■ QUOTED TEXT:
═══

We had the pleasure of chatting with Elise Zerrath and Florian Nowack, the 2013 UN Youth Delegates from Germany, when they were in New York last fall for the General Assembly. Elise, 26, is from Lübeck, Germany and studied International Relations and Human Geography from St. Andrews University in Scotland. Florian, 24, hails from Lohne, Germany and studied International Business and Intercultural Studies at Heilbronn University. Here, they expanded on their journey as youth delegates as well as why more young people should push for a Youth Delegate program in their country.
What motivated you to become a UN Youth Delegate?
Elise Zerrath: For me personally and I think as well for Florian, we were interested in youth politics before applying. I also have a strong interest in international politics. So, being a youth delegate is ideal to combine youth politics with international politics.
Florian Nowak: I personally have been in youth politics and youth work for 10 years now. Since 2011, I have been active as a German Representative in the European Youth Forum, which is the biggest umbrella organization in Europe for youth councils and youth organizations. So, what I have been experiencing there was how interesting it can be when so many young people come together and what does it mean to be young or a young person in Europe.
I have been, at least on paper, in contact with the United Nations and its work, and I thought it would also be nicer having this national background and European background to try to tackle the international floor, to really give a strong voice for young people from Germany [at] the United Nations.

═══

■ JOBS:
1 – Please copy the passage of the interview starting at "Elise Zerrath: For" and ending at "with international politics.".
2 – List every academic subject the interview says the two delegates studied.

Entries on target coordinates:
═══

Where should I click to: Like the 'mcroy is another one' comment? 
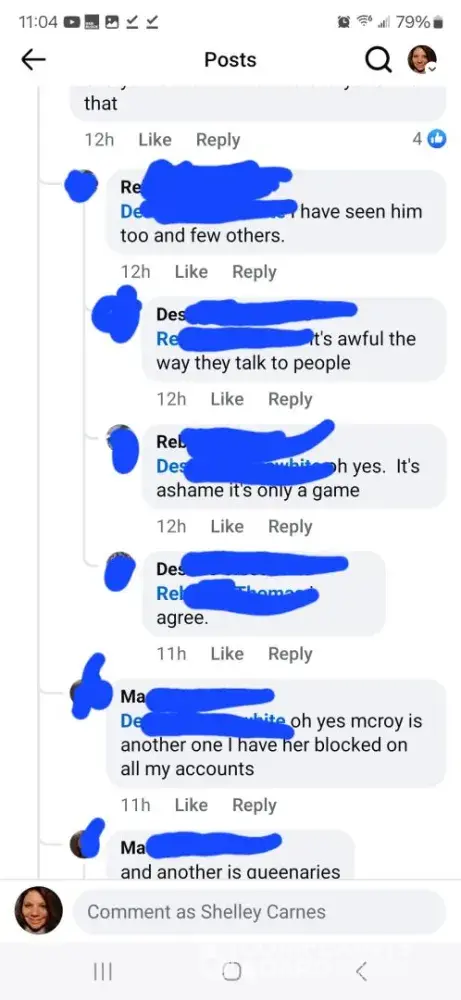coord(191,805)
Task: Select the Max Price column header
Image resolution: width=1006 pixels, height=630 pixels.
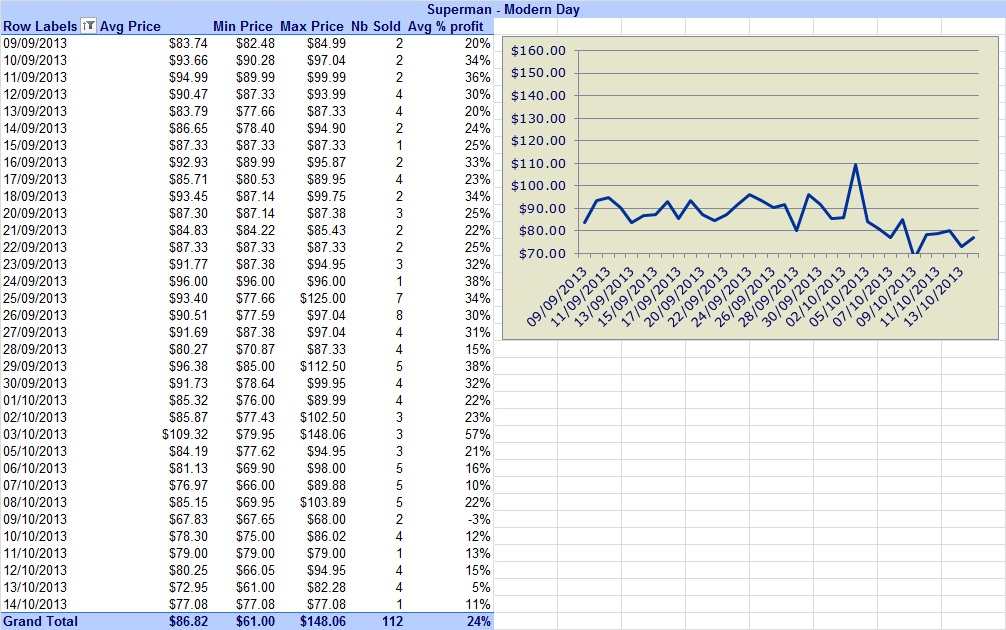Action: tap(312, 26)
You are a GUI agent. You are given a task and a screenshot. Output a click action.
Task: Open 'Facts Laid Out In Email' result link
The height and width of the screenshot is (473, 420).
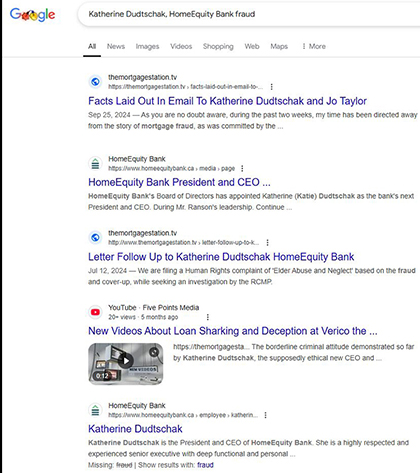(227, 101)
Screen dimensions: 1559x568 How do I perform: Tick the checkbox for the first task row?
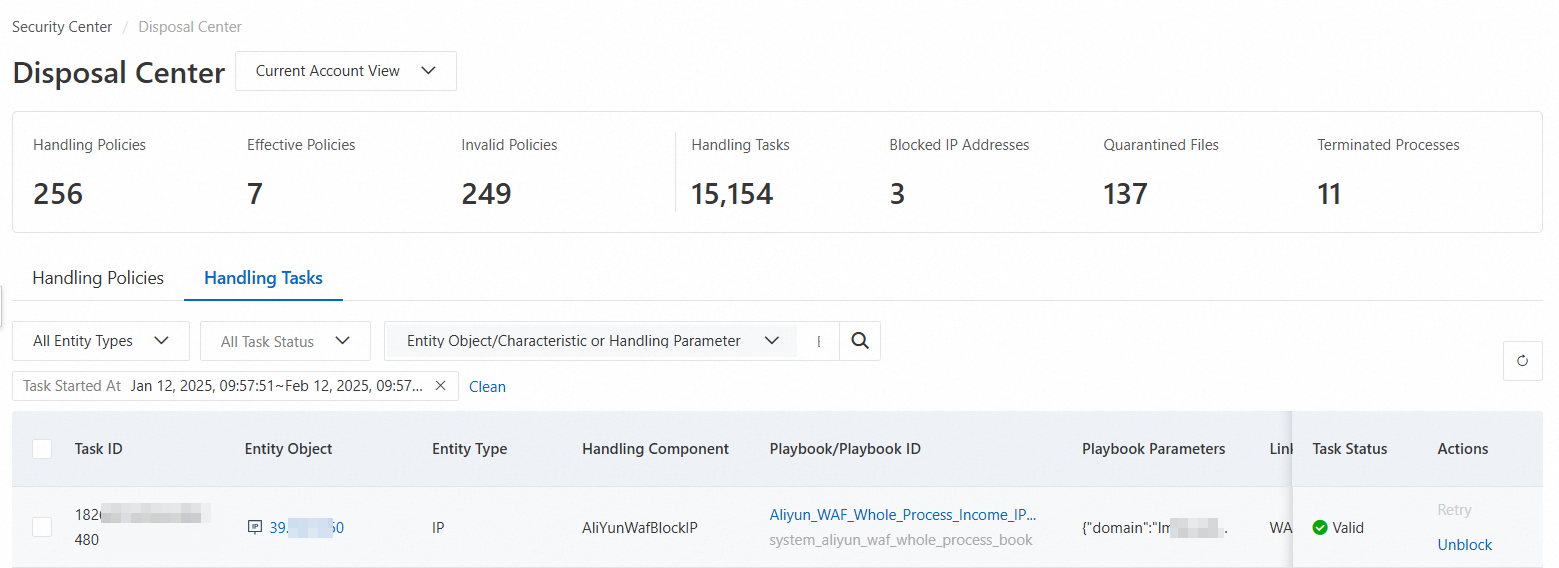point(42,527)
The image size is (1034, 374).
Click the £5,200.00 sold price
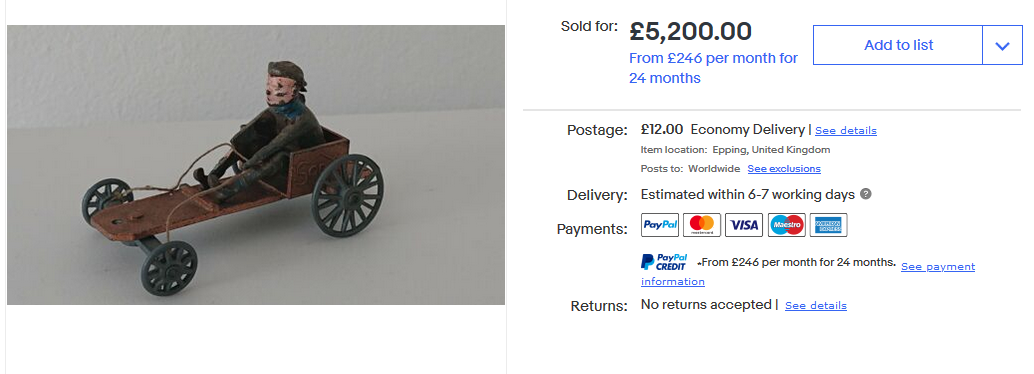tap(690, 31)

═══

■ SOLUTIONS TO THE PROBLEMS:
1 –
Elise Zerrath: For me personally and I think as well for Florian, we were interested in youth politics before applying. I also have a strong interest in international politics. So, being a youth delegate is ideal to combine youth politics with international politics.

2 – International Relations, Human Geography, International Business, Intercultural Studies